She heard the front door open.

Jonas.

Her panic was only outweighed by her indecision. She had to hide from him! And yet that seemed ridiculous. Hide from Jonas? She would just feel like a fool.

He didn’t call from the door. He always called from the door, to let her know it was him.

Maybe it wasn’t him.

The thought spurred her to action.

She slid to the floor with the trousers still in her hands, and rolled under the bed.

She heard the middle stair creak and felt fear trickle down her spine. Jonas always took care to miss that tread.

Who was it that was coming up the stairs towards her?

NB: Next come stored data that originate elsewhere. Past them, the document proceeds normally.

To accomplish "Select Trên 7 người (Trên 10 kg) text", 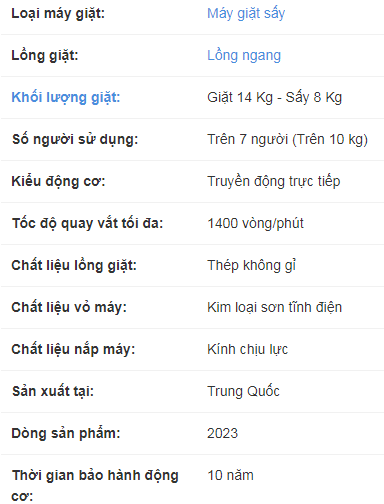I will point(288,140).
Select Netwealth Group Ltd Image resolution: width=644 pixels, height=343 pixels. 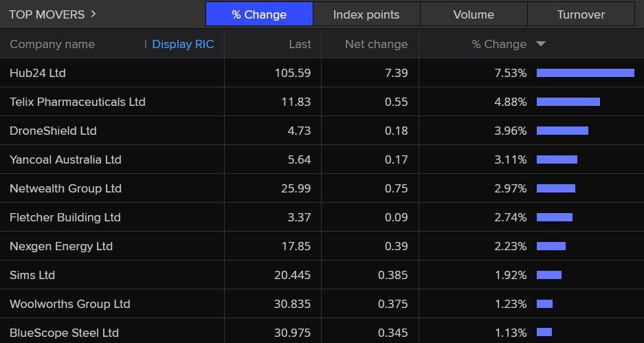(65, 188)
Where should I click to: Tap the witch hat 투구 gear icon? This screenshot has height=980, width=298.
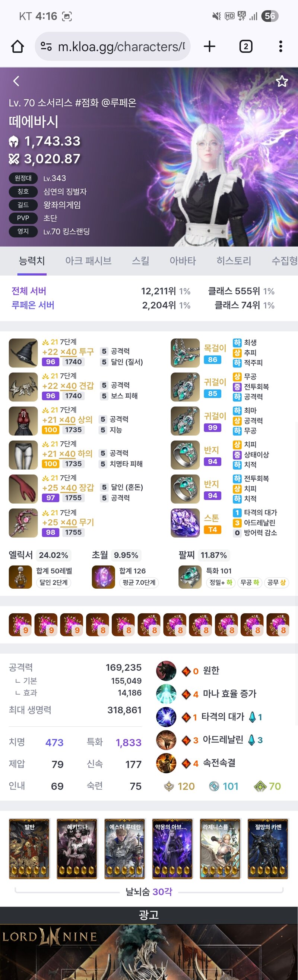click(x=23, y=353)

Suddenly, rolling under the bed seemed the smartest thing she’d ever done, even though she felt horribly vulnerable. If he saw her, she had no defence. He would lean down and grip her ankles and drag her out like a pig in a slaughterhouse.

The man walked down the landing and into the bedroom.

Lucy held her breath.

She saw only his black trousers and boots, still with snow clinging to them. Jonas never wore his boots upstairs. Taking them off at the foot of the stairs was second nature to him.

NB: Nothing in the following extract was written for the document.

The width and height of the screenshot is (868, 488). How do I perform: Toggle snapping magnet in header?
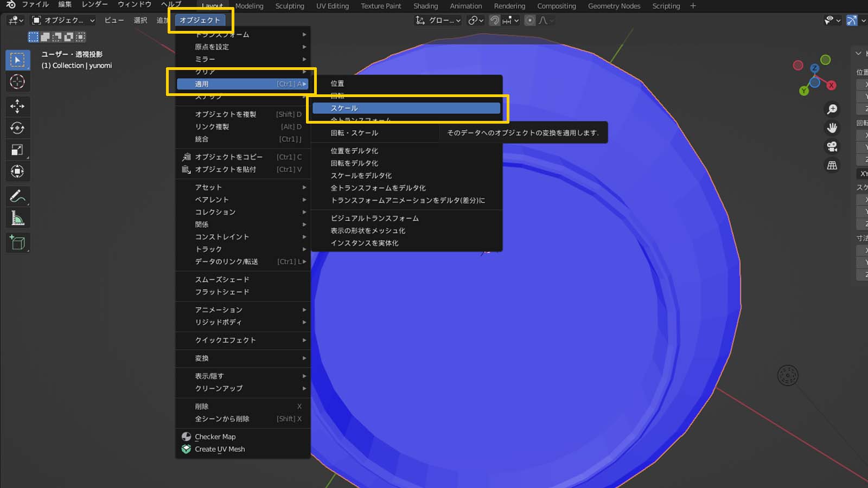(x=494, y=21)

The man crossed the room as if he owned it. There was no hesitation, no caution, no fear that he might be detected.

Lucy heard a drawer open and shut, and watched the boots leave.

After a few moments, she heard the shower go on.

She frowned.

It must be Jonas!

Relief made her shake.

And yet something stopped her from coming out from underneath the bed. It wasn’t the fact that he had hit her. Somehow that seemed almost incidental now. It was something else. The missing button, the silent entrance, the boots upstairs, those things meant more to her now. Something – maybe something learned from years of horror films – made her lie there on the dusty carpet, hiding from the husband she loved until, at last, the exhaustion of fear – coupled with the familiar and homely sound of the shower – lulled her to an unlikely sleep.

* * *

Marvel awoke to the sound of flames.

It was not the sound of a fire in the hearth, but the crackling roar of a furnace, accompanied by what sounded like small-arms fire.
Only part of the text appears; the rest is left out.